Fashion: Puka shells are back!

And Teva-like sandals!

You are, no doubt, a student of surf culture and all its various intricacies. You know the ebbs and the flows. That sometimes quads are very in and sometimes thrusters are very in and every once in a while twinnies are kind of in. But did you know the ebbs and flows apply to surf fashion as well? Did you know that late-1990s surf trends like puka shell necklaces and canvas sandals, which washed out to sea more than a decade ago, are back in?

It’s true!

The famed French fashion house Louis Vuitton is pouring its resources into a surf-themed  roadshow and let’s read a little from Condé Nast.

For Louis Vuitton’s Spring/Summer 2018 collection, menswear artistic director Kim Jones looked to the beach for inspiration, putting together a tropical surf- and skate-culture-inspired line of gauzy floral print shirts, denim bucket hats, pukka shell necklaces, and Teva-esque sandals. What better way to celebrate the launch, then, than to pack it all into a VW van—the ultimate symbol  of a life spent chasing the next set of waves—and hit the road?

The retro-style van, complete with a floral paint job and an array of custom bumper stickers, will be popping up in front of Louis Vuitton locations in the Miami Design District from January 10th-22nd, on Los Angeles’s Rodeo Drive from January 26th-February 5th, and at the Ala Moana shopping complex in Honolulu from February 15th-22nd.
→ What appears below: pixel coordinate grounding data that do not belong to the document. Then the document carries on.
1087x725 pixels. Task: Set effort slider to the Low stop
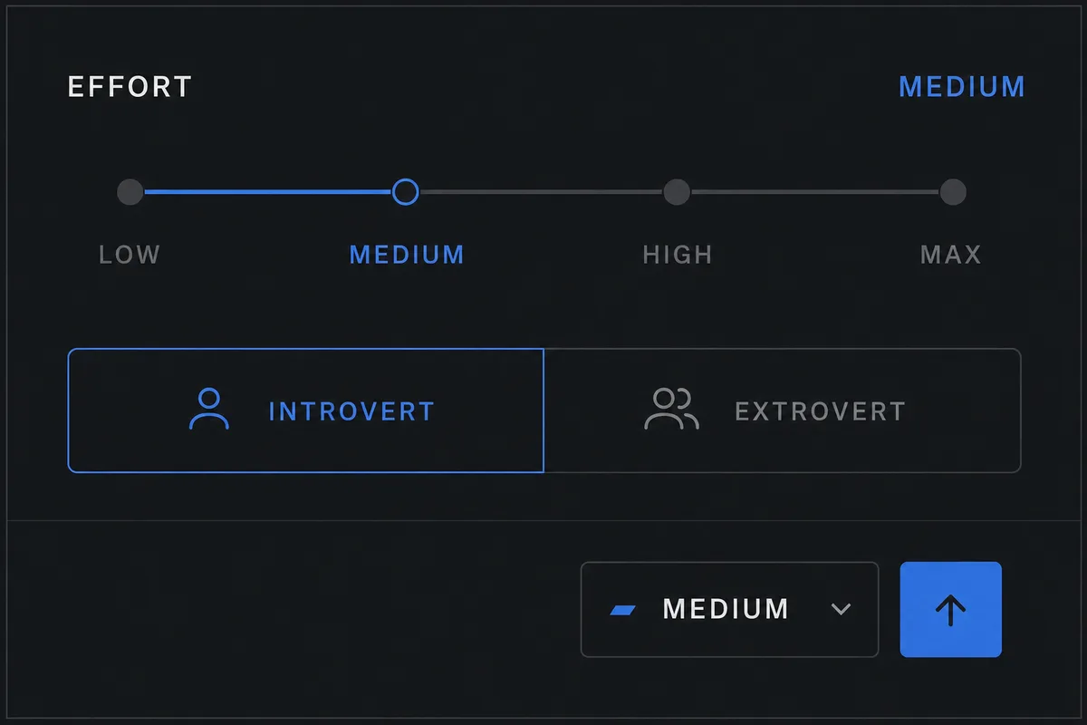(130, 192)
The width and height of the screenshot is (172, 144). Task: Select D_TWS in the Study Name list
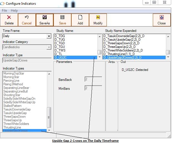coord(60,50)
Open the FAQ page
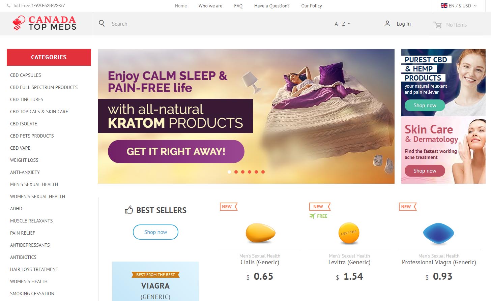This screenshot has width=491, height=301. (238, 6)
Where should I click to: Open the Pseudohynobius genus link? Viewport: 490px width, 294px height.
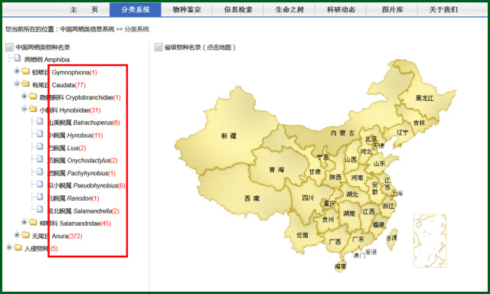click(x=87, y=186)
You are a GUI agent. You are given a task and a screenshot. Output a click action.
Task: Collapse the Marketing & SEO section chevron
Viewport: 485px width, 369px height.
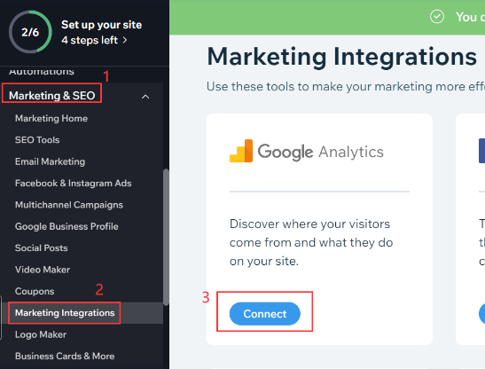click(145, 97)
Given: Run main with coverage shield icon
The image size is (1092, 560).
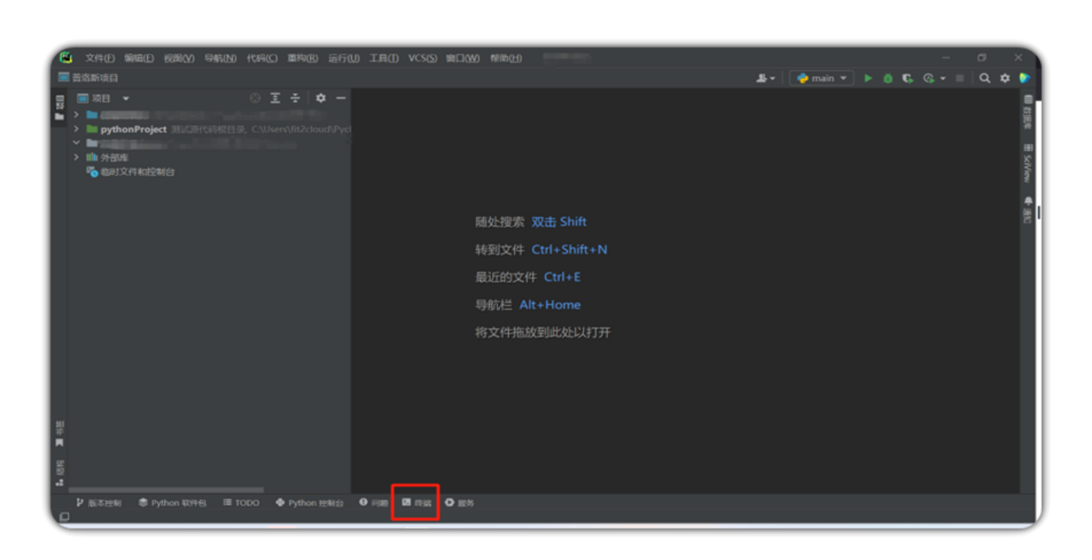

In addition to a selection of runway favorites, the van is stocked with technicolor Hawaiian shirts, special editions of the brand’s signature monogram totes half-dipped in cobalt blue, and surfboards emblazoned with an all-over interlocking palm tree print—all of it exclusive to the van.

Is the VW van really the ultimate symbol of a life spent chasing the next set of waves? I always thought pterygiums were to be honest but no matter and why are you still reading? Why aren’t you out in your garage digging through old clothing boxes and getting cool again?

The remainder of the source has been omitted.